Cada vez que penso na perda, automaticamente me vêm à mente dores semelhantes, experimentadas por parentes que não tiveram a sorte de uma longa convivência. Existências abreviadas cedo demais, ao contrário daqueles que atravessaram décadas. Dor é dor, mas há um quê diferente.
Nunca acreditei tanto na ideia de que é preciso viver intensamente tudo o que nos for apresentado, de positivo e negativo. Deve ser deste jeito que encontraremos o resultado da equação, aquela sensação de que valeu a pena.
Como sempre digo, minha profissão é uma dádiva porque com ela conheço pessoas a todo o tempo. Pessoas e suas histórias, que sempre me fazem refletir e crescer. Quando a gente olha para o lado e se coloca no lugar do outro é como se emergíssemos do mergulho interno que algumas fases nos obrigam. Tudo tem um propósito, ainda que não o enxerguemos. Há tempo de plantar e tempo de colher.
Falando em tempo, ele passa cada vez mais rápido por nós. Os filhos crescem, as marcas no rosto aparecem, os cabelos já não os mesmos, nem a flexibilidade dos membros, que antes aguentavam passos bem mais velozes. É a tal transformação que alguns de nós têm o privilégio de vivenciar.
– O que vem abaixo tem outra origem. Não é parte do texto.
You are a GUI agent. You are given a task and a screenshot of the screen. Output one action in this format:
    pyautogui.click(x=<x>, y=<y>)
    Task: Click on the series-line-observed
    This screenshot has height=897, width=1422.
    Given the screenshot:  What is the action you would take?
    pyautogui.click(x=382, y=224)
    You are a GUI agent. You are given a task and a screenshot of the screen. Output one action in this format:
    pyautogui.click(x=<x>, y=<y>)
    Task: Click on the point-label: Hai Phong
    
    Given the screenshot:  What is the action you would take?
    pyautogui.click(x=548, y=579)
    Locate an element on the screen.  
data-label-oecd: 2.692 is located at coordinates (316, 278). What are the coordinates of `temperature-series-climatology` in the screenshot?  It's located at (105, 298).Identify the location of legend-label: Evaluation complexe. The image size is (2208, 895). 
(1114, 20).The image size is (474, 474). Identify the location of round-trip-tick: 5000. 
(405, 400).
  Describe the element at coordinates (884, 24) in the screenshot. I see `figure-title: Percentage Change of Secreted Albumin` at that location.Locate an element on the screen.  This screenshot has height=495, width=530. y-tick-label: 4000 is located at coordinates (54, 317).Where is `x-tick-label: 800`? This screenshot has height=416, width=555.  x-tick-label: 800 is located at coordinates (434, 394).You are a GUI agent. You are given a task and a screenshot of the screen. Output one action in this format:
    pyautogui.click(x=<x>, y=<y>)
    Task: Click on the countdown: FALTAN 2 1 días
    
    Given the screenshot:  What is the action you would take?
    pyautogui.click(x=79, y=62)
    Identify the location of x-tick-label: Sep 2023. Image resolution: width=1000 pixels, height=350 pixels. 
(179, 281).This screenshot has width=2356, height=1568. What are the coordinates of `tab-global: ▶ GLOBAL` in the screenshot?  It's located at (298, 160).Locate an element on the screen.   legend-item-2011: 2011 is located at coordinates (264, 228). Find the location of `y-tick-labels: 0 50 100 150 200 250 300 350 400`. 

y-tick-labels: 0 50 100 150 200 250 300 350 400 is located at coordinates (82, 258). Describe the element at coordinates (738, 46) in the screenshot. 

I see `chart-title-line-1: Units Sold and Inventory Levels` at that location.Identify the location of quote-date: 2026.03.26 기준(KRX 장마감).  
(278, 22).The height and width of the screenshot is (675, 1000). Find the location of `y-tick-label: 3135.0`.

Em tempo: talvez não existam grandes mistérios a serem descobertos por nós nesta passagem por aqui. Talvez o segredo seja a simplicidade. Dos pensamentos, das ações, das manifestações na vida do outro. A gente tem mania de complicar e pode ser que baste fazer o que tem que ser feito, sentir o que precisa ser sentido. Tudo a seu tempo. 
Se der tempo, abrace seu pai demoradamente no próximo domingo e fale para ele o quanto ele é importante para você. Sempre fiz isso e vou continuar fazendo, de outra forma agora. Porque o amor dura para sempre.